A portion of Andreassi’s narrative centers on the conflicts that arose between the “Founding Family” and the Jesuits. Accusations of mismanagement of funds were leveled against Fr. David Hearn, S.J., the Jesuit impetus behind the project, by his superiors; retaliatory remarks were made by Mrs. Grant, forcing further responses from superiors in New York and Rome. There were issues with Mrs. Grant until her death in 1944, and then with her children long afterward. There were disagreements over the use of space by non-Regians; the raising of funds from other sources; the possibility of charging tuition, and a host of other issues. However, Andreassi notes that, despite the disagreements between the Grants and the Jesuits, there was never a loss of love. The Grants continued to give generously to the Society and the Society continued to pray for the Grants.
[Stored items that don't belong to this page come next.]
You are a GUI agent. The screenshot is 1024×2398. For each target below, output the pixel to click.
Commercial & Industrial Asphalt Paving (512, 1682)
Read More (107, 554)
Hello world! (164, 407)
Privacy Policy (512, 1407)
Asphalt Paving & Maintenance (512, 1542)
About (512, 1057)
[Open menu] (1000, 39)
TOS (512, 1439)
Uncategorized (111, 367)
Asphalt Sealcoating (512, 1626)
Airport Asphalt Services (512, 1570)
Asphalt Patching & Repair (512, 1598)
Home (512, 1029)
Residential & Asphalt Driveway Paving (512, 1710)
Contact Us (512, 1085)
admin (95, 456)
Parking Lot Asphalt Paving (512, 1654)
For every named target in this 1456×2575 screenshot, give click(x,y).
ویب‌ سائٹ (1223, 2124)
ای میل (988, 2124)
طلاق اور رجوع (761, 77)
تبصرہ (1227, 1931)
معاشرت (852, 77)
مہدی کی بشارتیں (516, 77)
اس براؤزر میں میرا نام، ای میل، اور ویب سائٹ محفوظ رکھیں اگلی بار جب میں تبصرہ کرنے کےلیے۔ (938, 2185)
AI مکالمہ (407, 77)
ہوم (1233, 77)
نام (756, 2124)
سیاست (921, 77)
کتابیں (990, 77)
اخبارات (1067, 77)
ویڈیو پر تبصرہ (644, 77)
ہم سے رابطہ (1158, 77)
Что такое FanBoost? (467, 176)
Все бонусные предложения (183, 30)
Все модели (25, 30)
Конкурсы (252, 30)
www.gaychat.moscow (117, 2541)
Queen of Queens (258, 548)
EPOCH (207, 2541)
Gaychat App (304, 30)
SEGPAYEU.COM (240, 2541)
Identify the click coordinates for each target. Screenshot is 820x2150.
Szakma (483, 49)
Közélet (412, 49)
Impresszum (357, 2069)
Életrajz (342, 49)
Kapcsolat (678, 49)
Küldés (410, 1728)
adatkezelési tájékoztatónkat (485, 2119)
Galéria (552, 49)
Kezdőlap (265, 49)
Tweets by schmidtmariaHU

For every generation in Regis, Andreassi points to characters within the school who acted as role models. For men from the ‘40s, coach Don Kennedy was a force in the school’s physical education program and a winning basketball coach. He took a genuine concern in the personal formation of Regians, both academically and athletically, and eventually led the basketball team in the season of 1947-48 to an unprecedented 27-1 record. For alums of World War II, Fr. Gabriel Zema, S.J., moderator of the Regis Alumni Association, supported Regis graduates in the Service during W.W.II, particularly in consoling the families of those lost. For graduates of the ‘50s, the name of then-president Fr. Robert I. Gannon, S.J., is undoubtedly remembered for his controversial plan to charge tuition, a scheme which would have been disastrous for Regis. Gannon planned to expand the school population to over 800, guaranteeing free tuition for freshman year. At the end of freshman year, the top 125 boys in each year would receive a free education, with the remaining 75 boys paying tuition. The plan was fortunately met with severe opposition.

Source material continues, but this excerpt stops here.